> _Brief_
A word-for-word transcription of the records is required.

[Collected data entries]
+++++

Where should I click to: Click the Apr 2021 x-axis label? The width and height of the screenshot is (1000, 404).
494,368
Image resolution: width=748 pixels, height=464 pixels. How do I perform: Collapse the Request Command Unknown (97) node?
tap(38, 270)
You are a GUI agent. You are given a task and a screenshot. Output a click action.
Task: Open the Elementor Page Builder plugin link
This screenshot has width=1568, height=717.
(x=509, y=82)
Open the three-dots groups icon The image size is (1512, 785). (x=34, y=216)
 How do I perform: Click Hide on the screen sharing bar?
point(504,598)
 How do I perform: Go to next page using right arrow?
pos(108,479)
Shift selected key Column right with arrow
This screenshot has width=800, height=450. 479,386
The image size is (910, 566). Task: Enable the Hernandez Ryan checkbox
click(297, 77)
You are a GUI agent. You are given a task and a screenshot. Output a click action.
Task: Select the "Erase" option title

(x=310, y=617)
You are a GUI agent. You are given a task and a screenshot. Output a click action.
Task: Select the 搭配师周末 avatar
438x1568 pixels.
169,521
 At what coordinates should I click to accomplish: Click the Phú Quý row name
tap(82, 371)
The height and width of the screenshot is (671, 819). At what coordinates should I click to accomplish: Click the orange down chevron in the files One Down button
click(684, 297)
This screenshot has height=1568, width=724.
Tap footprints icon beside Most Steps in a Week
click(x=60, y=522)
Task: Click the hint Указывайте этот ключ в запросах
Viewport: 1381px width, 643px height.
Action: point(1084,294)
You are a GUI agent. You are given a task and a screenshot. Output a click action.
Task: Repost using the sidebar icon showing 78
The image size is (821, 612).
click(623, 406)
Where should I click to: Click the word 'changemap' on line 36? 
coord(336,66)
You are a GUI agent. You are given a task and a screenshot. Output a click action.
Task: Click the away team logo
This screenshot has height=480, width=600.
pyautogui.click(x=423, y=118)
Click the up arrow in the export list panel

+++++

> _Response_
Where should I click to: Click the Apr 2021 x-axis label? The width and height of the screenshot is (1000, 404).
494,368
Image resolution: width=748 pixels, height=464 pixels. How do I perform: Collapse the Request Command Unknown (97) node?
tap(38, 270)
You are a GUI agent. You are given a task and a screenshot. Output a click action.
Task: Open the Elementor Page Builder plugin link
This screenshot has width=1568, height=717.
(x=509, y=82)
Open the three-dots groups icon The image size is (1512, 785). (x=34, y=216)
 How do I perform: Click Hide on the screen sharing bar?
point(504,598)
 How do I perform: Go to next page using right arrow?
pos(108,479)
Shift selected key Column right with arrow
This screenshot has width=800, height=450. 479,386
The image size is (910, 566). Task: Enable the Hernandez Ryan checkbox
click(297, 77)
You are a GUI agent. You are given a task and a screenshot. Output a click action.
Task: Select the "Erase" option title

(x=310, y=617)
You are a GUI agent. You are given a task and a screenshot. Output a click action.
Task: Select the 搭配师周末 avatar
438x1568 pixels.
169,521
 At what coordinates should I click to accomplish: Click the Phú Quý row name
tap(82, 371)
The height and width of the screenshot is (671, 819). At what coordinates should I click to accomplish: Click the orange down chevron in the files One Down button
click(684, 297)
This screenshot has height=1568, width=724.
Tap footprints icon beside Most Steps in a Week
click(x=60, y=522)
Task: Click the hint Указывайте этот ключ в запросах
Viewport: 1381px width, 643px height.
Action: point(1084,294)
You are a GUI agent. You are given a task and a screenshot. Output a click action.
Task: Repost using the sidebar icon showing 78
The image size is (821, 612).
click(623, 406)
Where should I click to: Click the word 'changemap' on line 36? 
coord(336,66)
You are a GUI agent. You are given a task and a screenshot. Output a click action.
Task: Click the away team logo
This screenshot has height=480, width=600.
pyautogui.click(x=423, y=118)
Click the up arrow in the export list panel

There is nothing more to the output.